Aim of the task – Could the records be returned exactly, with the pictures left out?

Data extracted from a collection
##############################

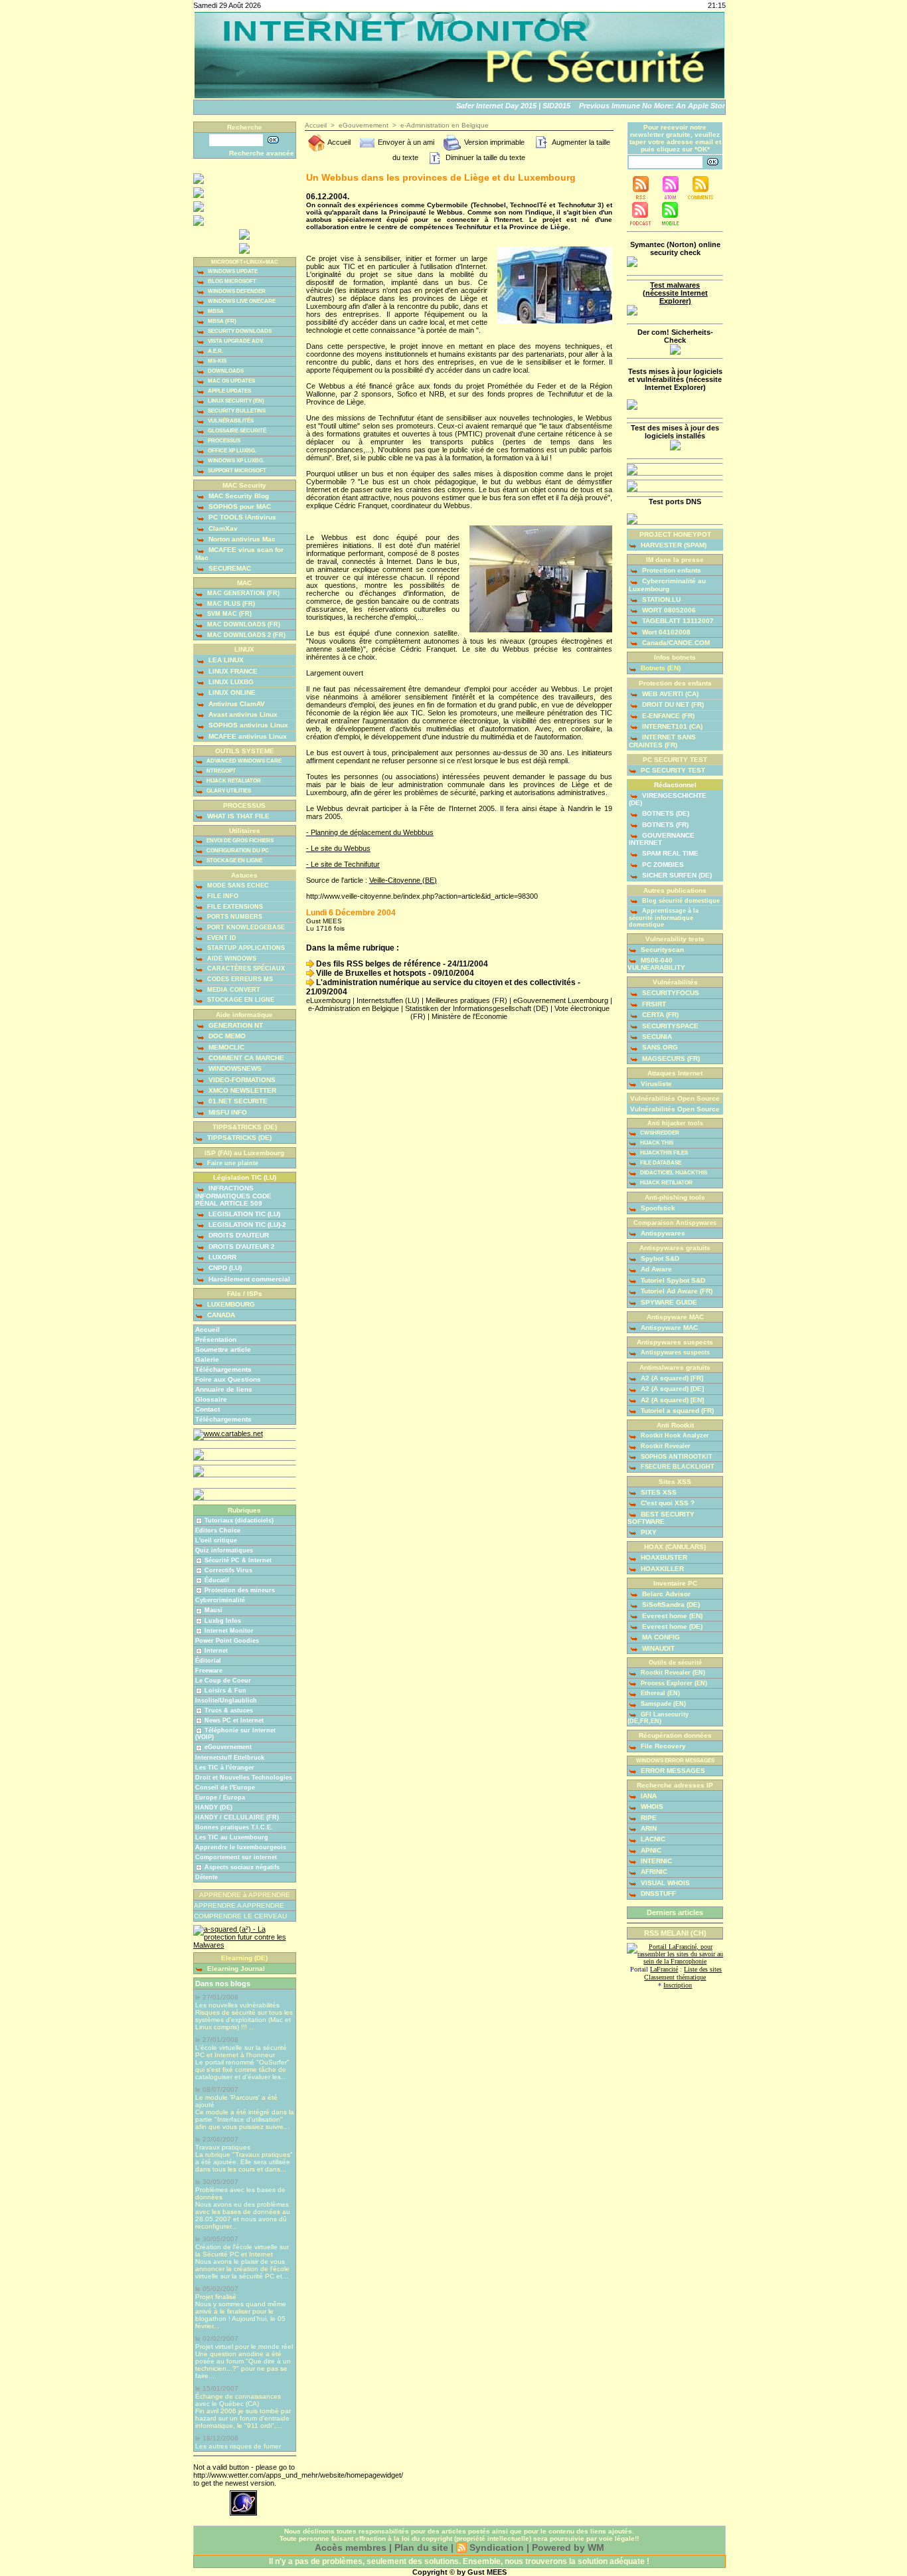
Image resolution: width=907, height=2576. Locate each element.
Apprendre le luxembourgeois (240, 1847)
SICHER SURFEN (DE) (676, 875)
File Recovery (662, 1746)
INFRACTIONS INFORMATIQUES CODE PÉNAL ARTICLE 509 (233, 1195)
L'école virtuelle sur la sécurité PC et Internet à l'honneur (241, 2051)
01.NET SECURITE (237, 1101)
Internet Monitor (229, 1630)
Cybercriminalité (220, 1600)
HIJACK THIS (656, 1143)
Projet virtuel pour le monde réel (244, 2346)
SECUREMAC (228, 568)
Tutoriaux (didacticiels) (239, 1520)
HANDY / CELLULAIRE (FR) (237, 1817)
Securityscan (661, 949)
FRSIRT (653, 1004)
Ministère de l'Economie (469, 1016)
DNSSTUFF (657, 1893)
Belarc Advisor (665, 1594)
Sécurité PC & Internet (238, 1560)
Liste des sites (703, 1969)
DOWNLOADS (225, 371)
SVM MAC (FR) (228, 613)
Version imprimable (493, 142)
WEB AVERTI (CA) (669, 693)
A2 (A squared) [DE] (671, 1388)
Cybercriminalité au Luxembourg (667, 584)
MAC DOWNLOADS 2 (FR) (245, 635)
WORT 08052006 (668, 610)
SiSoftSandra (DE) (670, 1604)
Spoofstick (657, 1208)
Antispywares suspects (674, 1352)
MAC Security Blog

##############################

Answer box –
Image resolution: width=907, height=2576. Locate each element.
Apprendre le luxembourgeois (240, 1847)
SICHER SURFEN (DE) (676, 875)
File Recovery (662, 1746)
INFRACTIONS INFORMATIQUES CODE PÉNAL ARTICLE 509 (233, 1195)
L'école virtuelle sur la sécurité PC et Internet à l'honneur (241, 2051)
01.NET SECURITE (237, 1101)
Internet Monitor (229, 1630)
Cybercriminalité (220, 1600)
HIJACK THIS (656, 1143)
Projet virtuel pour le monde réel (244, 2346)
SECUREMAC (228, 568)
Tutoriaux (didacticiels) (239, 1520)
HANDY / CELLULAIRE (FR) (237, 1817)
Securityscan (661, 949)
FRSIRT (653, 1004)
Ministère de l'Economie (469, 1016)
DNSSTUFF (657, 1893)
Belarc Advisor (665, 1594)
Sécurité PC & Internet (238, 1560)
Liste des sites (703, 1969)
DOWNLOADS (225, 371)
SVM MAC (FR) (228, 613)
Version imprimable (493, 142)
WEB AVERTI (CA) (669, 693)
A2 (A squared) [DE] (671, 1388)
Cybercriminalité au Luxembourg (667, 584)
MAC DOWNLOADS 2 (FR) (245, 635)
WORT 08052006 (668, 610)
SiSoftSandra (DE) (670, 1604)
Spoofstick (657, 1208)
Antispywares suspects (674, 1352)
MAC Security Blog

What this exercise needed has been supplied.